WORK TO DO:
Count the lines in the listing below that contain the string "title", matching case exactly, and give only the number.

MATERIAL PROVIDED:
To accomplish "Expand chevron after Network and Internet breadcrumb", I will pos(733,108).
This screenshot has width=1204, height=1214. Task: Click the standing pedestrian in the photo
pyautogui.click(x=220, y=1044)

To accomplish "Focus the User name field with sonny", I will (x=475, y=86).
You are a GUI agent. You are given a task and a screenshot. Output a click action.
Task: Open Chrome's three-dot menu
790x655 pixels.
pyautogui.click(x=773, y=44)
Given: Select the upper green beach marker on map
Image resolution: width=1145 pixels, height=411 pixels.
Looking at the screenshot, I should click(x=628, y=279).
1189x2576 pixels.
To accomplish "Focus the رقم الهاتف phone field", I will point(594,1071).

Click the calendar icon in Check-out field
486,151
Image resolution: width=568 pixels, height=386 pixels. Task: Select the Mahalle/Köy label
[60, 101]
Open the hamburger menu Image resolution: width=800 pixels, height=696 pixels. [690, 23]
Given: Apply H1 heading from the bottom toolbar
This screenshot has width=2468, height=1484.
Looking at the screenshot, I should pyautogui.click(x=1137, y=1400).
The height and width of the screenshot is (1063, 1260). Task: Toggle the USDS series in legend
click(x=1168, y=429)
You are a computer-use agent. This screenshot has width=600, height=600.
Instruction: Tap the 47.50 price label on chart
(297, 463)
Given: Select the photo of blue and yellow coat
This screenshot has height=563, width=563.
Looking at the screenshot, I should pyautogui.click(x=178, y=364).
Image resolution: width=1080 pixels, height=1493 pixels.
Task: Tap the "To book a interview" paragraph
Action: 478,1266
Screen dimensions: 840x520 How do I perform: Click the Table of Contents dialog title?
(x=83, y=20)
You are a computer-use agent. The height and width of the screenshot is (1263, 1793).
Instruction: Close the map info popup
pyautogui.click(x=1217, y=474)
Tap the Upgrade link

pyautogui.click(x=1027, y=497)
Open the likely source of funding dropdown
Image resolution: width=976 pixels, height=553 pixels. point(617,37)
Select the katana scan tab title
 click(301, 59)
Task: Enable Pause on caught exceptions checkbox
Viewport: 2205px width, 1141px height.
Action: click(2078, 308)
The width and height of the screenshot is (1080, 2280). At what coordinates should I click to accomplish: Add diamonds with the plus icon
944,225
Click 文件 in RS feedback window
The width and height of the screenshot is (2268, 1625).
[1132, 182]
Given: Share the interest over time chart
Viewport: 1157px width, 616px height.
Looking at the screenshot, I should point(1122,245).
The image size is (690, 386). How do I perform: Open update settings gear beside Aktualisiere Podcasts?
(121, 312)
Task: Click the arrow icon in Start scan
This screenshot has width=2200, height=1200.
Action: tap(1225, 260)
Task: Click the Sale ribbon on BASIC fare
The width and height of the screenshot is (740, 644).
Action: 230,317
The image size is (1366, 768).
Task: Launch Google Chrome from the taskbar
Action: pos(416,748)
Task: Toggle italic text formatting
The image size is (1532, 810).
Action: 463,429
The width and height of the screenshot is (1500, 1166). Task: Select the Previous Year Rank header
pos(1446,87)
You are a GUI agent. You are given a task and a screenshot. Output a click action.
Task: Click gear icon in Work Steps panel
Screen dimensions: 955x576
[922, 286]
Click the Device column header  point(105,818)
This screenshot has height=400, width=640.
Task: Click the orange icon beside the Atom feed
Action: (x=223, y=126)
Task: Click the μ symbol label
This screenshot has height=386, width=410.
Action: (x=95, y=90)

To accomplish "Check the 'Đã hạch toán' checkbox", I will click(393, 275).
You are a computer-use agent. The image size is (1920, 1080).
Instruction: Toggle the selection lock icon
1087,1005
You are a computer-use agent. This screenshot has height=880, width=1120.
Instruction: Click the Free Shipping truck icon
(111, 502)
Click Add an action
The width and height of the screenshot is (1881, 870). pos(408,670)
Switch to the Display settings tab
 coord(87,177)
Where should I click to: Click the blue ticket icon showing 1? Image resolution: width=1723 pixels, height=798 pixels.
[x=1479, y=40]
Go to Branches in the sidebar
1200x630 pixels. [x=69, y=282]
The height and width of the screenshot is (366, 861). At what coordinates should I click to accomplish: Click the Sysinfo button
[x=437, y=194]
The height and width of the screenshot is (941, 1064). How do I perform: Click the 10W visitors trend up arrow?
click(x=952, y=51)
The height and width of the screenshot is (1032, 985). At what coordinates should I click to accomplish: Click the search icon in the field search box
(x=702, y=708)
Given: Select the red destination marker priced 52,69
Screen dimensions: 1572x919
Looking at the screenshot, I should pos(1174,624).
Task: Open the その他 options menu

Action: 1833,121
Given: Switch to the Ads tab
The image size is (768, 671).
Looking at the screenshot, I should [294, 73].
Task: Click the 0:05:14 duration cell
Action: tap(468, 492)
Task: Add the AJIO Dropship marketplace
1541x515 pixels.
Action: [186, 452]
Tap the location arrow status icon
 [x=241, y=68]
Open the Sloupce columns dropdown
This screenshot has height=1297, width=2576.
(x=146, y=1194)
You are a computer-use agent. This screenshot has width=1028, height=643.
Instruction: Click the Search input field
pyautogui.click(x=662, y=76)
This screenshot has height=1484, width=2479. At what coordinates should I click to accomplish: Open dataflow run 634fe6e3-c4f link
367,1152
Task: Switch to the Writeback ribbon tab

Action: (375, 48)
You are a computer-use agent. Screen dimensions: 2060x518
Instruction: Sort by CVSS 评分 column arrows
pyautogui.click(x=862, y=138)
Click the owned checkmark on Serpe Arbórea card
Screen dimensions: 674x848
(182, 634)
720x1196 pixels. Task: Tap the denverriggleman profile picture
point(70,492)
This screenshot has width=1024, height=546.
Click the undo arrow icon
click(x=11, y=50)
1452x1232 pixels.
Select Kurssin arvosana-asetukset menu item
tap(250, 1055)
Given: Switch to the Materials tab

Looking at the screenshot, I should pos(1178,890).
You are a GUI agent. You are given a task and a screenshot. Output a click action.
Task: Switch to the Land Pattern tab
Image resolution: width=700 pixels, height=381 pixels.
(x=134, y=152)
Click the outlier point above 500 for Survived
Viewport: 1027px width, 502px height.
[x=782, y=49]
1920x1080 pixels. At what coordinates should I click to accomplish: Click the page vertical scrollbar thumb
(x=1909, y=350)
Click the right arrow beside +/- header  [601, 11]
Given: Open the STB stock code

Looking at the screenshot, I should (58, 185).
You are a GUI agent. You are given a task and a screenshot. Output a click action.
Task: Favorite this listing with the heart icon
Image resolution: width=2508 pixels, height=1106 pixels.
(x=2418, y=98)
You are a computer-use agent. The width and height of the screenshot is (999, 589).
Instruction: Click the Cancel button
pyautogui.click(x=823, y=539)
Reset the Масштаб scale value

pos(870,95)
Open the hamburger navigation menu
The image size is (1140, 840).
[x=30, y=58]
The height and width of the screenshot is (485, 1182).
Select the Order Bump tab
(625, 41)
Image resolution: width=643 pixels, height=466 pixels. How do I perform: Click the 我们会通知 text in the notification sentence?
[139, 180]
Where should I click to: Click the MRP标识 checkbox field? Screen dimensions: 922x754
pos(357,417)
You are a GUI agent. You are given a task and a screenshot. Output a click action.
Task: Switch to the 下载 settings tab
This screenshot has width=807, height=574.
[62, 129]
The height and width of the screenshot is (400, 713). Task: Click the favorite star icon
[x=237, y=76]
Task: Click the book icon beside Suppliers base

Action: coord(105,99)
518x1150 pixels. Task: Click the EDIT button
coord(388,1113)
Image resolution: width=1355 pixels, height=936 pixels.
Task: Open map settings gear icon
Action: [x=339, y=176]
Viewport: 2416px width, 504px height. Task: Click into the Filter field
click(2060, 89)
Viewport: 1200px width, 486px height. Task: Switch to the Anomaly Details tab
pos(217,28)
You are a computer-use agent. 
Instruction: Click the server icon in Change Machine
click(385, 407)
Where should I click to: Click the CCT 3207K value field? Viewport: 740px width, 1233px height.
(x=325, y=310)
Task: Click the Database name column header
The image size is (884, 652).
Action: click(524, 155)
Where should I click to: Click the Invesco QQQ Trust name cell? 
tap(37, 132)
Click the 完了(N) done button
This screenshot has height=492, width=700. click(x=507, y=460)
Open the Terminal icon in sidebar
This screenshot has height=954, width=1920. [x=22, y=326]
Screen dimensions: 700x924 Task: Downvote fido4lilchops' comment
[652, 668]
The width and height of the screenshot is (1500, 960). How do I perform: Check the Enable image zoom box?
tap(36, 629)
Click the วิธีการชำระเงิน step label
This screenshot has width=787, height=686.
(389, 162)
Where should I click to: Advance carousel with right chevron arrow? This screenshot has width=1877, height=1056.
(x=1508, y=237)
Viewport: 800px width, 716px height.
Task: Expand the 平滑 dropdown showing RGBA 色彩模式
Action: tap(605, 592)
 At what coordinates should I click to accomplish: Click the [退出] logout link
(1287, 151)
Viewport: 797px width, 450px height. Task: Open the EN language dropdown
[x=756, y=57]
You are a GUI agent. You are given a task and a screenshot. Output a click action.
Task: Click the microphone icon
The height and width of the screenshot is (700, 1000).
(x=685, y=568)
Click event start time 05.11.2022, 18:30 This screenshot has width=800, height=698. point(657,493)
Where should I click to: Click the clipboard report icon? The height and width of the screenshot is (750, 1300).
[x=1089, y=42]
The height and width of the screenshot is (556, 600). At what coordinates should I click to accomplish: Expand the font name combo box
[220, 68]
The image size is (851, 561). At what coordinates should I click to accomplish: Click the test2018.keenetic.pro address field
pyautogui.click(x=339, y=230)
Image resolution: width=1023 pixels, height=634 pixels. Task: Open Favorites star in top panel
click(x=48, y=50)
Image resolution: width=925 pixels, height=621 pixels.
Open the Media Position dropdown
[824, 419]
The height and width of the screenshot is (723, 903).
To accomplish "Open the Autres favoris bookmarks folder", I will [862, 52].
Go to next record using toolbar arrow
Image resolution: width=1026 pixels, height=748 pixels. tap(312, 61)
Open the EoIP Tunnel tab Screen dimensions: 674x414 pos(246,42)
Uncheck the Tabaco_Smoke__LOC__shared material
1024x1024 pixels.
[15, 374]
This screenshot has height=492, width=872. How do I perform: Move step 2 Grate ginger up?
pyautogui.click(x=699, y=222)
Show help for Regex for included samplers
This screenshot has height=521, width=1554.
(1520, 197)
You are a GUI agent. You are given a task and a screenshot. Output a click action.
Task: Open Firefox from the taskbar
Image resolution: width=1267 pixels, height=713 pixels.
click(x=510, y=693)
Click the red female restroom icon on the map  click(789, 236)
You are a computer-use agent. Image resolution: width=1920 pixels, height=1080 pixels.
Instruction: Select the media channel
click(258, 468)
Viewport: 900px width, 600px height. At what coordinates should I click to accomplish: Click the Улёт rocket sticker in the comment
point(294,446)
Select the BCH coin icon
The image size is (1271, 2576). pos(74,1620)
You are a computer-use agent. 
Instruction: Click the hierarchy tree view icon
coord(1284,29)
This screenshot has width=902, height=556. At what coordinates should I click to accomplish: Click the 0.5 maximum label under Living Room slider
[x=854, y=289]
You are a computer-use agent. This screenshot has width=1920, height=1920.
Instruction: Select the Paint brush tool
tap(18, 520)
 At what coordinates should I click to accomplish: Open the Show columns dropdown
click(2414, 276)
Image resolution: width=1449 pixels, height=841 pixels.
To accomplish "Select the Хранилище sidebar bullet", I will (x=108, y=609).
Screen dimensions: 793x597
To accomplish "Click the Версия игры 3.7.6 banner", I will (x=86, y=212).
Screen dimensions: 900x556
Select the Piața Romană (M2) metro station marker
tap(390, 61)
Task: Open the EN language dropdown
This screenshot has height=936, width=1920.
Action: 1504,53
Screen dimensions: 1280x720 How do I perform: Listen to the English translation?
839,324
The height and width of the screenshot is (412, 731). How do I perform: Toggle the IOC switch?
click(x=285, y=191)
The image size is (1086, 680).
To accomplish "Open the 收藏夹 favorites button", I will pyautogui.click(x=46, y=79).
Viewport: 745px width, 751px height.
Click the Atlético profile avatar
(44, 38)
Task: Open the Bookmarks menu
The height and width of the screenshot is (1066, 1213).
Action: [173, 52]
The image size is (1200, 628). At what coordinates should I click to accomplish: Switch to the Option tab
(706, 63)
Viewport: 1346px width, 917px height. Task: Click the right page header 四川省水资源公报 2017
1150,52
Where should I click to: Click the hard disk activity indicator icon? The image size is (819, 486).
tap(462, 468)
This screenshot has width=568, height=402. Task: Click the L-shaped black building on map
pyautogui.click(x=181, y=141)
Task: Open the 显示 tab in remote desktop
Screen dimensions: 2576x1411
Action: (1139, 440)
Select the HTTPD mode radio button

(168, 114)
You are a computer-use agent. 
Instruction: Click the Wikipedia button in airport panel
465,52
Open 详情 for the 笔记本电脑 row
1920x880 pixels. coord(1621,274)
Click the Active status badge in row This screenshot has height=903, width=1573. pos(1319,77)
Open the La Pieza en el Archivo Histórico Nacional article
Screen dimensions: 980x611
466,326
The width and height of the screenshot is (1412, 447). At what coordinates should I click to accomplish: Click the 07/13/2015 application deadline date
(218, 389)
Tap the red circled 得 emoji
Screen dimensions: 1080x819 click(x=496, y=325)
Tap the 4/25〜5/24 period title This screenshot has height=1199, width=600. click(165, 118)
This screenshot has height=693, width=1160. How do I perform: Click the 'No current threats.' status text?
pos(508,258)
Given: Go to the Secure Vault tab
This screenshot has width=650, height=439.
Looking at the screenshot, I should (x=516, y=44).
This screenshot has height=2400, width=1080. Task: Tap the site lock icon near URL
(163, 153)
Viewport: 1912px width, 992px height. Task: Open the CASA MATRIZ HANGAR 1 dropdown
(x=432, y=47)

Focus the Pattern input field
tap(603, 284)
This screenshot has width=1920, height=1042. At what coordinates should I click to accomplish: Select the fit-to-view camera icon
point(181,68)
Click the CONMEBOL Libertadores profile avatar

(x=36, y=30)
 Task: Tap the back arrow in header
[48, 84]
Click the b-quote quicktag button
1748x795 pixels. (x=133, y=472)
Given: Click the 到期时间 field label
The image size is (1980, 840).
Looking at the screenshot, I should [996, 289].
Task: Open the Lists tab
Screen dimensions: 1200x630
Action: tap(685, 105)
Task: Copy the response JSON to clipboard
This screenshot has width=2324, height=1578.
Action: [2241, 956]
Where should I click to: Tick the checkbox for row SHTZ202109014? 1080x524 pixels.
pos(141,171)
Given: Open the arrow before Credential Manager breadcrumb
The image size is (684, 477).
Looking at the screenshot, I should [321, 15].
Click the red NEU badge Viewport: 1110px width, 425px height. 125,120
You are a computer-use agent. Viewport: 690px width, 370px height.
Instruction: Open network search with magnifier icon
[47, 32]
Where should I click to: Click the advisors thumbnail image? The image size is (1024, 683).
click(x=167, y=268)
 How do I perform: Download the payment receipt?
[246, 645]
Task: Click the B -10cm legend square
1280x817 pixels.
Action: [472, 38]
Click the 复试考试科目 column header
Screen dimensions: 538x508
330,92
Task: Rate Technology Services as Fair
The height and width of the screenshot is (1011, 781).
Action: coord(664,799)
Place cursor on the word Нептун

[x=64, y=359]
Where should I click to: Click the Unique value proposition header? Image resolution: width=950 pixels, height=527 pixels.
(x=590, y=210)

WRITTEN ANSWER:
3